Temple Carrig School (also known as Temple Carrig Secondary School) is a mixed, Church of Ireland, voluntary secondary school in Greystones, County Wicklow, Ireland. It was established in September 2014 and is under the patronage of the Church of Ireland. It is the first Church of Ireland voluntary secondary school to be established since the foundation of the Irish Free State.

== Curriculum ==
Students study the Junior Cycle curriculum for their first three years, the Transition Year syllabus (compulsory) for their fourth, and the Leaving Certificate curriculum for their final two.

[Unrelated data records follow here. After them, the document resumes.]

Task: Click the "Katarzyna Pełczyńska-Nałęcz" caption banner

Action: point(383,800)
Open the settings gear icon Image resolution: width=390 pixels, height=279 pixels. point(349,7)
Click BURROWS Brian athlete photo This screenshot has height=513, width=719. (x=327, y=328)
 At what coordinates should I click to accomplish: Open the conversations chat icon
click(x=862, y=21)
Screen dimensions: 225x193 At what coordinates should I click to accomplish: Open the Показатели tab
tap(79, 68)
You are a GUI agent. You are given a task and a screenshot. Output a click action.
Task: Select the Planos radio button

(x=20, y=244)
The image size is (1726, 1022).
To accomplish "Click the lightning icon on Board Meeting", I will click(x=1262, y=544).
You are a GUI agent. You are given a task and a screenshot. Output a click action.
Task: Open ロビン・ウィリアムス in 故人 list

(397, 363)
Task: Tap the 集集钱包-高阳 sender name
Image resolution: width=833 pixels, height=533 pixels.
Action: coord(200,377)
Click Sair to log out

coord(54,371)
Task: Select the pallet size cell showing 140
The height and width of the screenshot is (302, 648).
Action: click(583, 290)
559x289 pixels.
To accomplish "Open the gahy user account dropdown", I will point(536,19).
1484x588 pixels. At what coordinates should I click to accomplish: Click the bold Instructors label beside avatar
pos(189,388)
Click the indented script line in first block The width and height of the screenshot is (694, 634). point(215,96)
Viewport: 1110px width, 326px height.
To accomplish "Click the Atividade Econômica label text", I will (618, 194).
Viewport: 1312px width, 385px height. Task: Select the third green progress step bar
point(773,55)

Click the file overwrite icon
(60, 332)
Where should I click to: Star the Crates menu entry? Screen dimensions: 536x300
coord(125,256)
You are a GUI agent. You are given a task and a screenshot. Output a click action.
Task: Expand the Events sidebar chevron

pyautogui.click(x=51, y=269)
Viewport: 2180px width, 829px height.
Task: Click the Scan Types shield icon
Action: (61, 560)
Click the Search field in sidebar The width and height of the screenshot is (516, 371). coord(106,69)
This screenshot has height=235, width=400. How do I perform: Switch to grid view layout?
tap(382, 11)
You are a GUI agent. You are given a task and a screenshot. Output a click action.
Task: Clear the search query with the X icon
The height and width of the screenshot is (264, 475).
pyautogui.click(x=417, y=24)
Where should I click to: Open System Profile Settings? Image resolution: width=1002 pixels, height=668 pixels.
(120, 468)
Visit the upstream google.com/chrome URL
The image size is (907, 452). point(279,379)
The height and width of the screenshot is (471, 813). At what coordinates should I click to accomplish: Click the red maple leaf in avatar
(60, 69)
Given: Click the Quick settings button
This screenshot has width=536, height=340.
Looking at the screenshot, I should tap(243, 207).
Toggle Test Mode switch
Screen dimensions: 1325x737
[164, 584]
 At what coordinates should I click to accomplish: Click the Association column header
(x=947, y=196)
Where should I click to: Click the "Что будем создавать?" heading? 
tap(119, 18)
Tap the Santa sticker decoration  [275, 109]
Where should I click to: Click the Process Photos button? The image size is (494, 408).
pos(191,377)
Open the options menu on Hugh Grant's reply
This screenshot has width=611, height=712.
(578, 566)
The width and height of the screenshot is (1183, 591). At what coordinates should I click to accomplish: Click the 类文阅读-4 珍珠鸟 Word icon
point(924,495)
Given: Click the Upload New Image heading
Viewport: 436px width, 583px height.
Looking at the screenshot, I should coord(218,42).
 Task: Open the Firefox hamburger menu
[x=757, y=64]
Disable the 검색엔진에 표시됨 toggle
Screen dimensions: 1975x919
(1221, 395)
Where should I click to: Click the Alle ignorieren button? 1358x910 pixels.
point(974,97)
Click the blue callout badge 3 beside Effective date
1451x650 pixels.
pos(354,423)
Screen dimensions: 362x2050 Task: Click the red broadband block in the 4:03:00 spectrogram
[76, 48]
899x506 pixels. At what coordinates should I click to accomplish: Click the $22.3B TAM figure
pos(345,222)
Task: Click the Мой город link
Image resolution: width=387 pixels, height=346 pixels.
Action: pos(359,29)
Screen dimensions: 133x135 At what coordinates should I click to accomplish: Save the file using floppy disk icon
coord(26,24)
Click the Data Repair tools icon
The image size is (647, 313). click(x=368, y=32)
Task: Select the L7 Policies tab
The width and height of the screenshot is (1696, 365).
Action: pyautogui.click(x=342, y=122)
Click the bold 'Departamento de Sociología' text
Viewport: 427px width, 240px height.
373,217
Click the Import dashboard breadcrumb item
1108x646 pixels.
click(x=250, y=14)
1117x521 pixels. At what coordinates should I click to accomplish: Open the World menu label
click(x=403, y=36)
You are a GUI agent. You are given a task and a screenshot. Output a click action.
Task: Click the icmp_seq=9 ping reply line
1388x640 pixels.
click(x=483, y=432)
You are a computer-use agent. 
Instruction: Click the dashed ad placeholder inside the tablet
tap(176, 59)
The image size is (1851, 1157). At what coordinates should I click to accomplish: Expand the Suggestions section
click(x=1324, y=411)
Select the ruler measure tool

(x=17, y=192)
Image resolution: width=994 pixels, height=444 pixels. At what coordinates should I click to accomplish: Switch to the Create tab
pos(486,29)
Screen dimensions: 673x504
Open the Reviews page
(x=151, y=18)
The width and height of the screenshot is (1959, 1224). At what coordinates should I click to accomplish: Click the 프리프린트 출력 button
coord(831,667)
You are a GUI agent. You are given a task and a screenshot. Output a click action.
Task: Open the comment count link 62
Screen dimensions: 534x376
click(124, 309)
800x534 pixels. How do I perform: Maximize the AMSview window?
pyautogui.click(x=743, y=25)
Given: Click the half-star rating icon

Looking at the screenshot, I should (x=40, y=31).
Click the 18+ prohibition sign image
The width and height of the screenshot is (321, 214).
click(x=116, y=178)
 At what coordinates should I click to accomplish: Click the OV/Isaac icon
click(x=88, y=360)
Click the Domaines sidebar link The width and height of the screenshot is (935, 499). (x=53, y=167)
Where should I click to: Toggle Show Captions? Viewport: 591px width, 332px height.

== Extracurricular activities ==
The school competes at a high level in rugby.
The school also plays a range of sports like Hockey, Tennis, Badminton, Athletics and also does a lot of drama productions.

== Controversy ==
In 2015, the school became known for setting up a campaign to oppose the building of a McDonald's fast food outlet opposite; the planning battle was lost but the campaign became popular and the chain subsequently rolled back their plans for the area.

== Leadership ==
In June 2024, the school's board of management appointed Ms Deborah Crean to assume the role of principal from September 2024 after Mr. Alan Cox resigned.